No todos nuestros candidatos se excedieron ni tenían los medios de hacerlo. Fueron algunos, pero éstos lo hicieron de modo tan desmedido que la mala impresión perjudicó a todo el Frente, y, en especial, a mí. Éste fue un factor de debilitamiento del apoyo de ese 20 por ciento de votantes que, en las últimas semanas de la campaña, según las encuestas, cambió sus intenciones de voto hacia el ingeniero Alberto Fujimori, quien, en enero y febrero, y aún en la primera quincena de marzo, seguía estancado en el 1 por ciento.

En medio de la tumultuosa agenda que trataba de cumplir cada día, lo ocurrido me hizo reflexionar, muchas veces, sobre lo que esto dejaba entrever para el futuro, ganadas las elecciones. Nuestra alianza estaba prendida con alfileres y la adhesión de nuestros dirigentes a las ideas, a la moral y a las propuestas que yo hacía, subordinada a meros intereses políticos. Nada me garantizaba el apoyo de la mayoría parlamentaria -si la alcanzábamos- a las reformas liberales. Eso sólo se lograría mediante una enorme presión de opinión pública. Por eso, todo mi esfuerzo se concentró, a partir de enero, en ganar a aquellos sectores de las provincias y regiones del interior donde aún no había estado o estuve muy de prisa.

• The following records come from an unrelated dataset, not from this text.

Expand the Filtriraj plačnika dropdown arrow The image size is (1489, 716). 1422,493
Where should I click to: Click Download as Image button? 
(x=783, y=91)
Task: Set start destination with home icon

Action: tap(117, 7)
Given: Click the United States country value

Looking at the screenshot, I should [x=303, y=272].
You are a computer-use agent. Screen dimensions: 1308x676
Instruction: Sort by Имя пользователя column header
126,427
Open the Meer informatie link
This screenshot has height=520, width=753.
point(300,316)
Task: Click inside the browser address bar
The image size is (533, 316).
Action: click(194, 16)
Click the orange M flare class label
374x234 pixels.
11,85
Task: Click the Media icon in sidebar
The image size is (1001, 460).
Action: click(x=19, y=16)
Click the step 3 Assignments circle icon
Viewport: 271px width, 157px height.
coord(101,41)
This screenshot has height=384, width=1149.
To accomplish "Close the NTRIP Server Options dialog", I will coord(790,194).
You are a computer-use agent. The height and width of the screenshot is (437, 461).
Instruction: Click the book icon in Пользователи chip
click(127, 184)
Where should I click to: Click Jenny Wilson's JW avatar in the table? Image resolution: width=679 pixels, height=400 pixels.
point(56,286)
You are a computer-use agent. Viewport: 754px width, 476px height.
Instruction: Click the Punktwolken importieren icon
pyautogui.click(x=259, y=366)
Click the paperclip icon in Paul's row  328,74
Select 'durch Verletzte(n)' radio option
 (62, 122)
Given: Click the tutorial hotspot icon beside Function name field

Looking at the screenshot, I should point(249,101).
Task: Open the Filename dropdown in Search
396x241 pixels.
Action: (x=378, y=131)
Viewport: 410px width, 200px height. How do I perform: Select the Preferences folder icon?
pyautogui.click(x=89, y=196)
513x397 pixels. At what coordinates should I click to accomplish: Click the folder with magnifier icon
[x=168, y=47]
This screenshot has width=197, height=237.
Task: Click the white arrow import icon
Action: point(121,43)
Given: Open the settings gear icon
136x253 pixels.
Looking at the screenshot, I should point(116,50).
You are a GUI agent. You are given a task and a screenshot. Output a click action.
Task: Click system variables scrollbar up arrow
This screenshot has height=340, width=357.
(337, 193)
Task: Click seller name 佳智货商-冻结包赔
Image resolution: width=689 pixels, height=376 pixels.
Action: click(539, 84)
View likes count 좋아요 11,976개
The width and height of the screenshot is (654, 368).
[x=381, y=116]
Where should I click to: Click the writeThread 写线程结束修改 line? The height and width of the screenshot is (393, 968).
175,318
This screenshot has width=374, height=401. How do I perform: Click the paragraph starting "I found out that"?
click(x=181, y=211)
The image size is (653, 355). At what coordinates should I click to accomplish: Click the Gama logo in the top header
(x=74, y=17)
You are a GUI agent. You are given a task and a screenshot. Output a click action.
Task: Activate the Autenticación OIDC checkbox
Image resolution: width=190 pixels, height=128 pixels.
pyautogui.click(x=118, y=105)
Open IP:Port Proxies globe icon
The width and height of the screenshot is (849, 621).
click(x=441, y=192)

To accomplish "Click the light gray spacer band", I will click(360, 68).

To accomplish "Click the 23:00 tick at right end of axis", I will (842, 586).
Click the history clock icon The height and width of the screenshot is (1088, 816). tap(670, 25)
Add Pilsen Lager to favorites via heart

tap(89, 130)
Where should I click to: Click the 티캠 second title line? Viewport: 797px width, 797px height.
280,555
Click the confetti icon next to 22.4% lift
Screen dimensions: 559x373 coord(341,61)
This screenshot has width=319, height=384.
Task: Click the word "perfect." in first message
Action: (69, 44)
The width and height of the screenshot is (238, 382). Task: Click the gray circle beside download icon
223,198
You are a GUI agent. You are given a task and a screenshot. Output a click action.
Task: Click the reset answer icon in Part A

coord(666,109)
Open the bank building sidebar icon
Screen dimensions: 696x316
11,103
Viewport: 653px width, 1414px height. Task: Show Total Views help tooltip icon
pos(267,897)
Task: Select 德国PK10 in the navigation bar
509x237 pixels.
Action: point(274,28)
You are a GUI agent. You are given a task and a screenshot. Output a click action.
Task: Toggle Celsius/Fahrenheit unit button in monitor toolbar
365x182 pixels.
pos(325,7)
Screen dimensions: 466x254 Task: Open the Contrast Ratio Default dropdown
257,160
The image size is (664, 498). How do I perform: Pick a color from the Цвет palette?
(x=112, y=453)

En el recorrido por el departamento de Lambayeque entré por primera vez a las cooperativas agrícolas de Cayaltí y Pomalca, consideradas plazas fuertes del aprismo. Sin embargo, en ambas pude hablar sin problemas, explicando en qué consistiría la privatización de las tierras y la conversión en empresas privadas de los complejos agrarios volviendo accionistas a los cooperativistas. No sé si me hacía entender, pero tanto en Cayaltí como en Pomalca hubo cálidas sonrisas entre los campesinos y obreros que me escuchaban, cuando les dije que ellos tenían la fortuna de trabajar en unas tierras pródigas y que, sin control de precios, sin monopolios estatales, serían el sector social que primero recibiría los beneficios de la liberalización. Y, más aún que en los ingenios azucareros, en Ferreñafe, en Lambayeque, en Saña, en el gran mitin de Chiclayo, o en los pequeños pueblos ardientes del departamento, la campaña adoptó esos días un aire de fiesta bulliciosa, con las inevitables danzas y canciones norteñas que abrían y cerraban los mítines. La alegría y el entusiasmo de la gente eran el mejor antídoto contra la fatiga. Y, también, algo que nos hacía olvidar por momentos la cara siniestra de la campaña: la violencia.